SPAGHETTI SQUASH SUPPER
Yields 6
1 med. spaghetti squash (3 to 3-1/2 lbs.)
1/2 cup water
1 lb. bulk Italian sausage
1 med. onion, chopped
1 med. green pepper, chopped
1 small zucchini, diced
1 garlic clove, minced
1 can (15-1/2 oz.) Great Northern Beans,  rinsed and drained
1 can (14/5 oz.) Italian stewed tomatoes
1 tsp.

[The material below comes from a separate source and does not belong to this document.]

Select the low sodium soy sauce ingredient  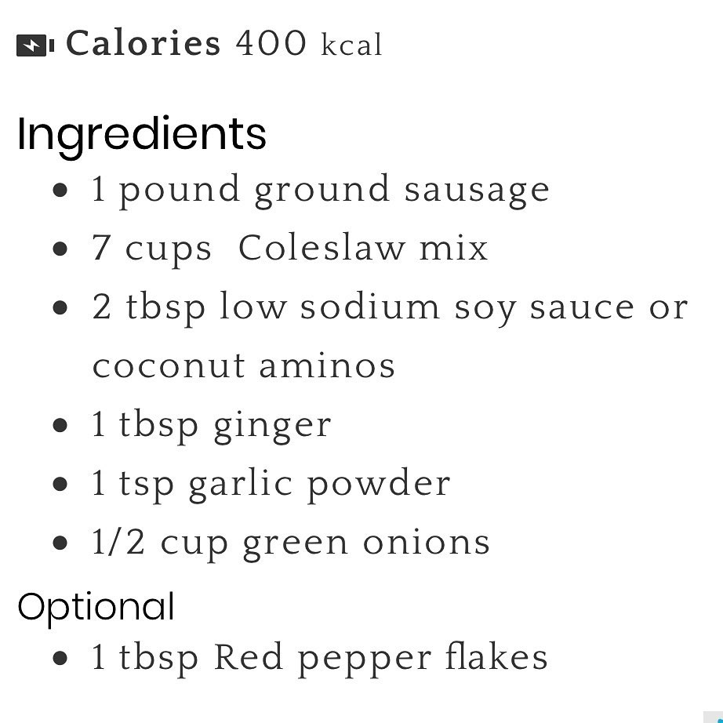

Italian seasoning
1/4 tsp. seasoned salt
Shredded Parmesan cheese
Halve squash lengthwise and discard seeds.  Pierce skin with fork or knife; place, cut side down, in a microwave safe dish.  Add the water; cover and microwave on High 10-15 minutes or until squash is tender.  Let stand for 5 minutes.  Meanwhile, in a skillet brown sausage; drain.  Add onion, green pepper, zucchini, and garlic.  Cook and stir, uncovered, for 10 minutes or until the vegetables are crisp-tender; drain.  Add beans, tomatoes, Italian seasoning and salt.  Cover and simmer for 10 minutes.  Using a fork, scoop out the spaghetti squash strands; place in a serving dish.  Top with sausage mixture.  Sprinkle with Parmesan cheese.